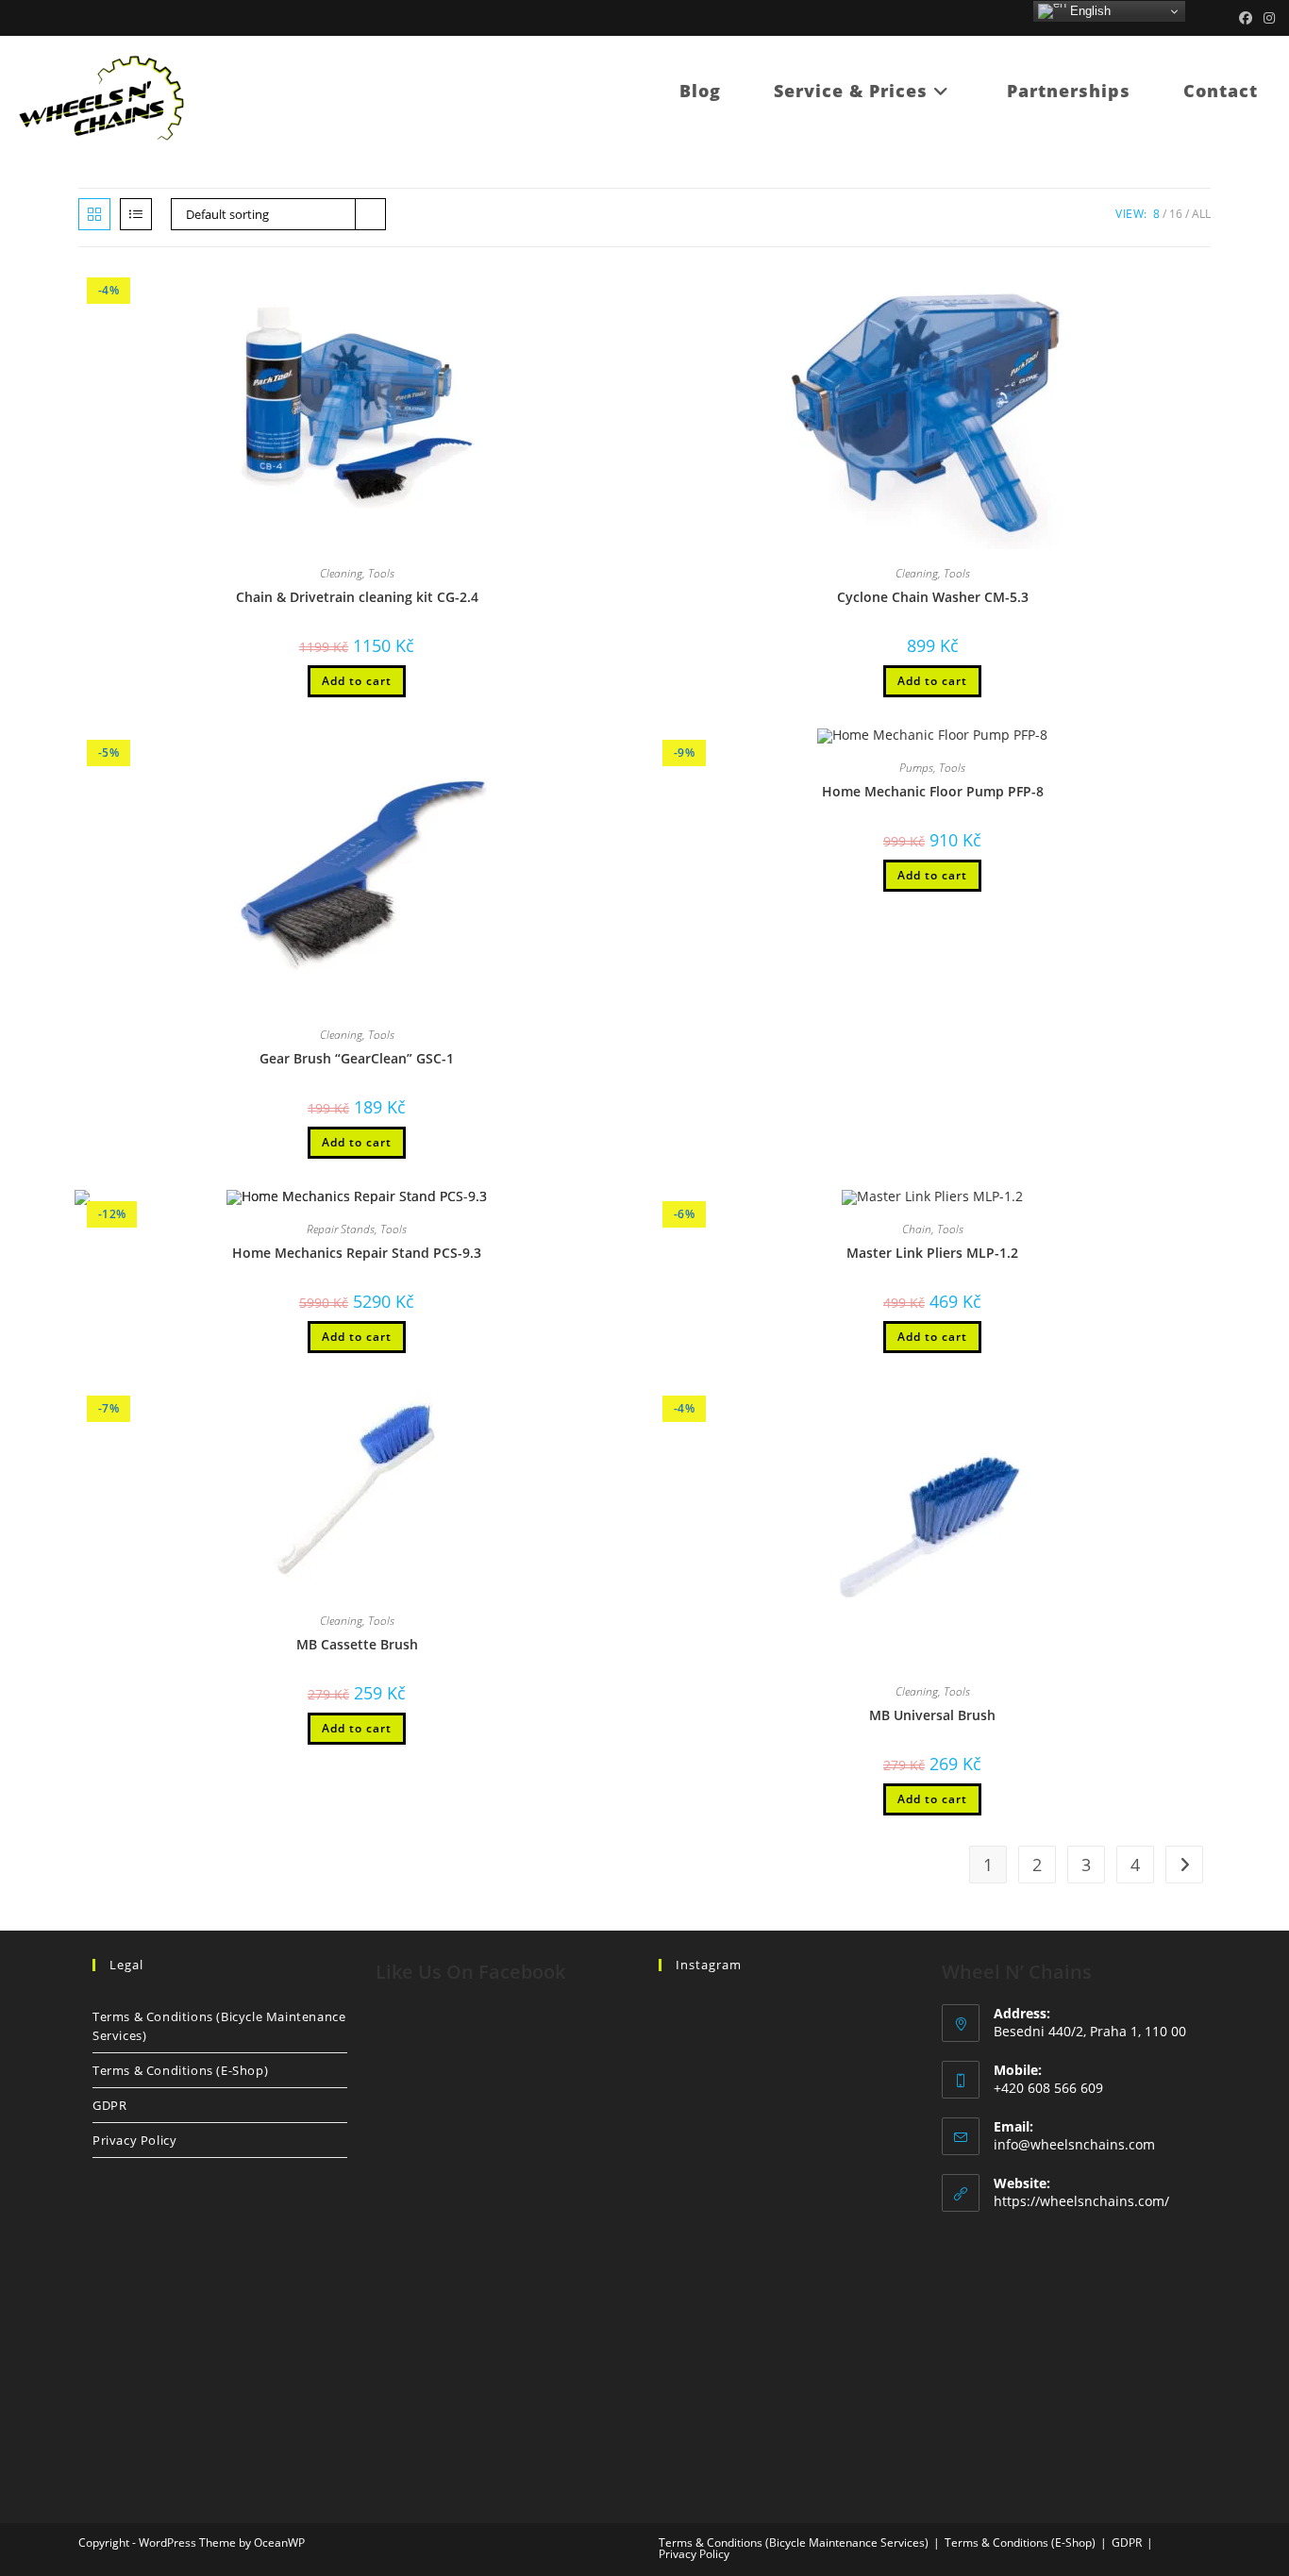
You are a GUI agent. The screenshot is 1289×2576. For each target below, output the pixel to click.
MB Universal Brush (932, 1715)
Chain (916, 1229)
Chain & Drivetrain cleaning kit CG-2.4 (357, 597)
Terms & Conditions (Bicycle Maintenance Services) (218, 2026)
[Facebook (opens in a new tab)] (1245, 17)
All (1201, 214)
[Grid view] (94, 214)
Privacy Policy (134, 2140)
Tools (381, 573)
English (1088, 11)
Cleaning (341, 573)
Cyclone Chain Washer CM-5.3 (933, 597)
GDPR (109, 2105)
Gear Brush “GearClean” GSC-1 (356, 1058)
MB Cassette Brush (357, 1644)
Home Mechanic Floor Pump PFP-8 (933, 791)
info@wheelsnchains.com (1074, 2144)
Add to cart (357, 681)
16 (1175, 214)
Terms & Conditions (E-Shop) (180, 2070)
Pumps (916, 768)
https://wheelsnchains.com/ (1081, 2201)
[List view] (136, 214)
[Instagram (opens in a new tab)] (1266, 17)
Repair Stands (341, 1229)
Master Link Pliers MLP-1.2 (932, 1253)
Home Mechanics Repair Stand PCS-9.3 (356, 1253)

Your objective: From the records above, extract exactly and only the lines that begin at the line with "GSC-1 (356, 1058)" and stop after the line with "Pumps (916, 768)".

Your solution:
Gear Brush “GearClean” GSC-1 (356, 1058)
MB Cassette Brush (357, 1644)
Home Mechanic Floor Pump PFP-8 (933, 791)
info@wheelsnchains.com (1074, 2144)
Add to cart (357, 681)
16 (1175, 214)
Terms & Conditions (E-Shop) (180, 2070)
Pumps (916, 768)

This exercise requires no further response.